The incremental quality of cooperation between China and Africa has seen the economic, trade and investment relationship shift from one dominated by merchandise trade and contracted projects to one with a focus and emphasis on multi-area investment and multi-dimensional capacity building, which has considerably accelerated Africa’s industrialization and also increased its independent capacity for sustainable development.
Chinese investment in Africa
China’s direct investment stock in Africa reached $47.4 billion in 2020, ranking the fourth among all investors in Africa. Of course, the outbreak of COVID-19 dealt a heavy blow to foreign investment in the continent. Figures from the United Nations Conference on Trade and Development show that the inflow of foreign investment to Africa dropped by 15.6 percent in 2020. However, this trend was mitigated by the boldness of Chinese enterprises to explore investment opportunities even amid the then rampaging COVID-19 pandemic. Data from China’s Ministry of Commerce show that China’s direct investment in Africa reached $2.59 billion in the first nine months of 2021, up 9.9 percent year on year.
The trend of Chinese investments in Africa shows a healthy diversification in various sectors, enhancing not only job opportunities, but also steady skill development and capacity building. The risk of the so-called demographic time bomb on account of youth unemployment is gradually waning as Chinese investments in the continent absorb the emerging labor force, especially the youth, not only bringing them means of livelihood, but also imparting expertise to thrive, sometimes even on their own.

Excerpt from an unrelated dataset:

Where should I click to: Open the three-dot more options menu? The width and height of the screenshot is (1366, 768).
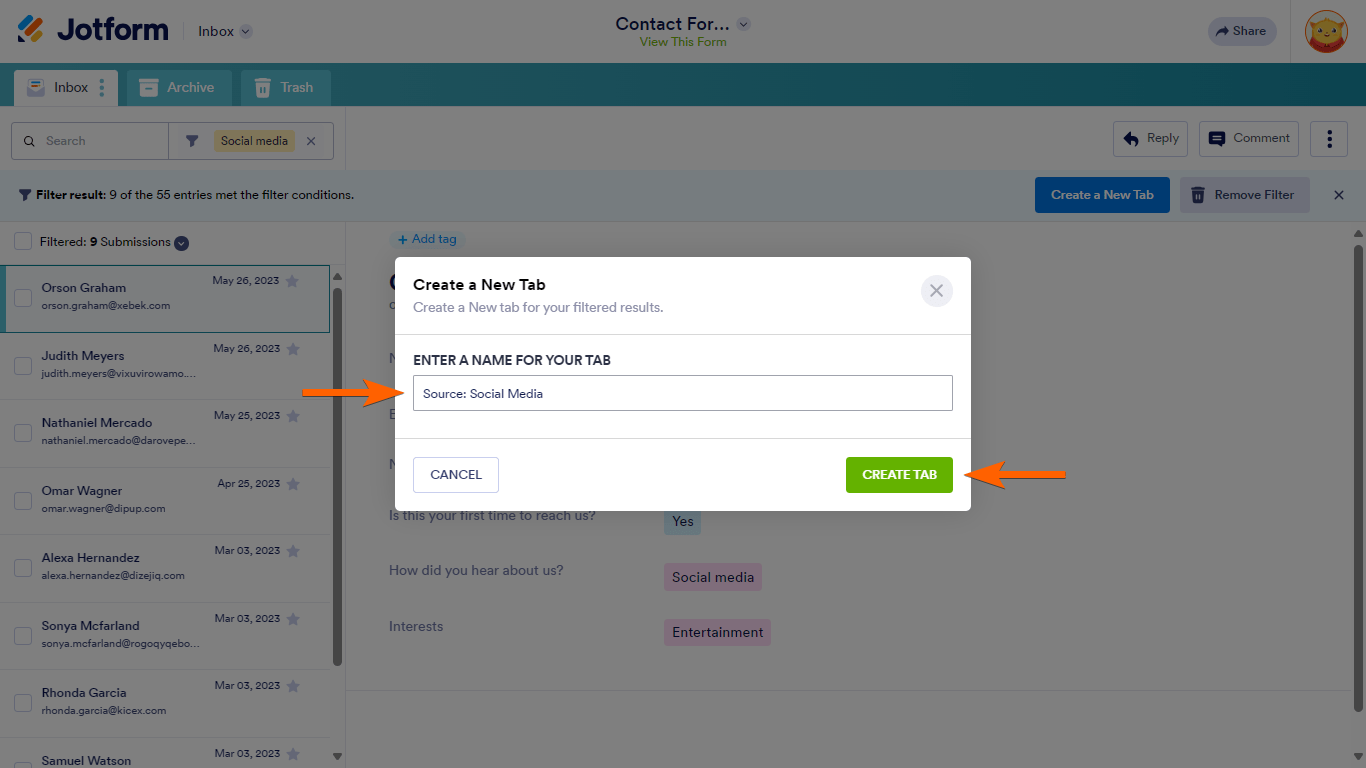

Despite an investment climate and economic cooperation of mutual advantage between China and Africa, institutional challenges, infrastructure deficits and energy deficiencies remain challenges in Africa, as the continent makes its bid as the next “workshop of the world,” a title to which the continent is potentially entitled but must strive considerably and optimally to achieve.
China, apart from its practical contributions to the renaissance in Africa, especially in its emerging profile as a key hub, is also a powerful example and inspiration to Africa, in the region’s bid to overcome difficulties and realize the potential of prosperity and good life for the people.
The author is director, Center for China Studies in Abuja, Nigeria.